◆ Aim of the task
Reproduce every record below exactly as it appears.

◆ Material for this task
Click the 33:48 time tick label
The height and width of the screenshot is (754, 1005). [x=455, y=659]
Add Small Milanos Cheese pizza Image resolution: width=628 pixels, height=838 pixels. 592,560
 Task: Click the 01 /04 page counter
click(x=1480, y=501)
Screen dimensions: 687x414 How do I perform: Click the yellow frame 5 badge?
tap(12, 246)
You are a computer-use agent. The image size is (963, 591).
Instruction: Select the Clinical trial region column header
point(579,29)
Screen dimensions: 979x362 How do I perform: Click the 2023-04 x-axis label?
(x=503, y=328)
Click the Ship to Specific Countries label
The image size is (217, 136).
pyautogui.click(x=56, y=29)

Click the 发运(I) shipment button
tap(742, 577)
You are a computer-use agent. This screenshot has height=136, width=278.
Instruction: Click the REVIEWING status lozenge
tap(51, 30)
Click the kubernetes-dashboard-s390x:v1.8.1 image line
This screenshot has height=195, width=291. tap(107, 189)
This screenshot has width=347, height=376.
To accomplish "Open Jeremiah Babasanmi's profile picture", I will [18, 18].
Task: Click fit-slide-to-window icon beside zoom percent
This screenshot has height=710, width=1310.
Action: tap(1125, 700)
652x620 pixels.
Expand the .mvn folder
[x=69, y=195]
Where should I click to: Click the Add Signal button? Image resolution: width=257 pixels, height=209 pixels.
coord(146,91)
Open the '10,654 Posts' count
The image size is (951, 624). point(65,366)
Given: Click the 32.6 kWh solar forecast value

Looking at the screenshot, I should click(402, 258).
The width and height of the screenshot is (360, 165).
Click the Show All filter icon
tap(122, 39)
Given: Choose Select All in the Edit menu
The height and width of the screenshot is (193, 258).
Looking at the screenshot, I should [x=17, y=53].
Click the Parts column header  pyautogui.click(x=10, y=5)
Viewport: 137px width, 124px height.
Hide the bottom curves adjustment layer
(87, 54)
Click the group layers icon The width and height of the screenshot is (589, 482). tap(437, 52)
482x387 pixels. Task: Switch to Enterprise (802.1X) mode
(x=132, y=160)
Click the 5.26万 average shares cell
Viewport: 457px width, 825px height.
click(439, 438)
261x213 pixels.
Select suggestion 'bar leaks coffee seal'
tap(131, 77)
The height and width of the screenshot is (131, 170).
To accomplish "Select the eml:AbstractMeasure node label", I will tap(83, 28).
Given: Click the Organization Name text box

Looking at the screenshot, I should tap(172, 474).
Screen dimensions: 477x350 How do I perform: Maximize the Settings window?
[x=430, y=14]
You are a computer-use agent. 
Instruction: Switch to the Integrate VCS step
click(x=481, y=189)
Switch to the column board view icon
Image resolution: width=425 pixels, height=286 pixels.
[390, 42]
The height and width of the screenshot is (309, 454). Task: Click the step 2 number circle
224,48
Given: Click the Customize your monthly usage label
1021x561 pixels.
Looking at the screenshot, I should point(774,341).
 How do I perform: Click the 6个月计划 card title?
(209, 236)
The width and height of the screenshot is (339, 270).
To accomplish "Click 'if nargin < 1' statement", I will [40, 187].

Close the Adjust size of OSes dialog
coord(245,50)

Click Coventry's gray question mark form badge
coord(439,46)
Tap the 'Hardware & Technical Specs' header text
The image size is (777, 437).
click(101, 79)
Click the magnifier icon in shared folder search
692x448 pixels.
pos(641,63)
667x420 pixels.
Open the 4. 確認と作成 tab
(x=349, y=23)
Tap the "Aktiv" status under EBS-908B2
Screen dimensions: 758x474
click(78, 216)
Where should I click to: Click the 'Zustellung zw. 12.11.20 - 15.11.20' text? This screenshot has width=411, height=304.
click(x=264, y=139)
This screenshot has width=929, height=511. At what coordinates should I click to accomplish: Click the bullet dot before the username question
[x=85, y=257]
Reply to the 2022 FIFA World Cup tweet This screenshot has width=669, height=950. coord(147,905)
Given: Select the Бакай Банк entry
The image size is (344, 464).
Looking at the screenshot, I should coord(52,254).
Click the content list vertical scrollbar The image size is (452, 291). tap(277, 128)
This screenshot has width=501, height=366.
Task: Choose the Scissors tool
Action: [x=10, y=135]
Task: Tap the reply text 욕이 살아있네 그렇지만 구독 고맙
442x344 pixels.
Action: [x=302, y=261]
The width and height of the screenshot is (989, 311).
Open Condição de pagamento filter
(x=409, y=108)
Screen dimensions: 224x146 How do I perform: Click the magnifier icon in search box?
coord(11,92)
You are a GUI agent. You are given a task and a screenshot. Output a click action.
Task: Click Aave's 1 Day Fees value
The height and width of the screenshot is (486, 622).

◆ Response
Click the 33:48 time tick label
The height and width of the screenshot is (754, 1005). [x=455, y=659]
Add Small Milanos Cheese pizza Image resolution: width=628 pixels, height=838 pixels. 592,560
 Task: Click the 01 /04 page counter
click(x=1480, y=501)
Screen dimensions: 687x414 How do I perform: Click the yellow frame 5 badge?
tap(12, 246)
You are a computer-use agent. The image size is (963, 591).
Instruction: Select the Clinical trial region column header
point(579,29)
Screen dimensions: 979x362 How do I perform: Click the 2023-04 x-axis label?
(x=503, y=328)
Click the Ship to Specific Countries label
The image size is (217, 136).
pyautogui.click(x=56, y=29)

Click the 发运(I) shipment button
tap(742, 577)
You are a computer-use agent. This screenshot has height=136, width=278.
Instruction: Click the REVIEWING status lozenge
tap(51, 30)
Click the kubernetes-dashboard-s390x:v1.8.1 image line
This screenshot has height=195, width=291. tap(107, 189)
This screenshot has width=347, height=376.
To accomplish "Open Jeremiah Babasanmi's profile picture", I will [18, 18].
Task: Click fit-slide-to-window icon beside zoom percent
This screenshot has height=710, width=1310.
Action: tap(1125, 700)
652x620 pixels.
Expand the .mvn folder
[x=69, y=195]
Where should I click to: Click the Add Signal button? Image resolution: width=257 pixels, height=209 pixels.
coord(146,91)
Open the '10,654 Posts' count
The image size is (951, 624). point(65,366)
Given: Click the 32.6 kWh solar forecast value

Looking at the screenshot, I should click(402, 258).
The width and height of the screenshot is (360, 165).
Click the Show All filter icon
tap(122, 39)
Given: Choose Select All in the Edit menu
The height and width of the screenshot is (193, 258).
Looking at the screenshot, I should [x=17, y=53].
Click the Parts column header  pyautogui.click(x=10, y=5)
Viewport: 137px width, 124px height.
Hide the bottom curves adjustment layer
(87, 54)
Click the group layers icon The width and height of the screenshot is (589, 482). tap(437, 52)
482x387 pixels. Task: Switch to Enterprise (802.1X) mode
(x=132, y=160)
Click the 5.26万 average shares cell
Viewport: 457px width, 825px height.
click(439, 438)
261x213 pixels.
Select suggestion 'bar leaks coffee seal'
tap(131, 77)
The height and width of the screenshot is (131, 170).
To accomplish "Select the eml:AbstractMeasure node label", I will tap(83, 28).
Given: Click the Organization Name text box

Looking at the screenshot, I should tap(172, 474).
Screen dimensions: 477x350 How do I perform: Maximize the Settings window?
[x=430, y=14]
You are a computer-use agent. 
Instruction: Switch to the Integrate VCS step
click(x=481, y=189)
Switch to the column board view icon
Image resolution: width=425 pixels, height=286 pixels.
[390, 42]
The height and width of the screenshot is (309, 454). Task: Click the step 2 number circle
224,48
Given: Click the Customize your monthly usage label
1021x561 pixels.
Looking at the screenshot, I should point(774,341).
 How do I perform: Click the 6个月计划 card title?
(209, 236)
The width and height of the screenshot is (339, 270).
To accomplish "Click 'if nargin < 1' statement", I will [40, 187].

Close the Adjust size of OSes dialog
coord(245,50)

Click Coventry's gray question mark form badge
coord(439,46)
Tap the 'Hardware & Technical Specs' header text
The image size is (777, 437).
click(101, 79)
Click the magnifier icon in shared folder search
692x448 pixels.
pos(641,63)
667x420 pixels.
Open the 4. 確認と作成 tab
(x=349, y=23)
Tap the "Aktiv" status under EBS-908B2
Screen dimensions: 758x474
click(78, 216)
Where should I click to: Click the 'Zustellung zw. 12.11.20 - 15.11.20' text? This screenshot has width=411, height=304.
click(x=264, y=139)
This screenshot has width=929, height=511. At what coordinates should I click to accomplish: Click the bullet dot before the username question
[x=85, y=257]
Reply to the 2022 FIFA World Cup tweet This screenshot has width=669, height=950. coord(147,905)
Given: Select the Бакай Банк entry
The image size is (344, 464).
Looking at the screenshot, I should coord(52,254).
Click the content list vertical scrollbar The image size is (452, 291). tap(277, 128)
This screenshot has width=501, height=366.
Task: Choose the Scissors tool
Action: [x=10, y=135]
Task: Tap the reply text 욕이 살아있네 그렇지만 구독 고맙
442x344 pixels.
Action: [x=302, y=261]
The width and height of the screenshot is (989, 311).
Open Condição de pagamento filter
(x=409, y=108)
Screen dimensions: 224x146 How do I perform: Click the magnifier icon in search box?
coord(11,92)
You are a GUI agent. You are given a task and a screenshot. Output a click action.
Task: Click Aave's 1 Day Fees value
The height and width of the screenshot is (486, 622).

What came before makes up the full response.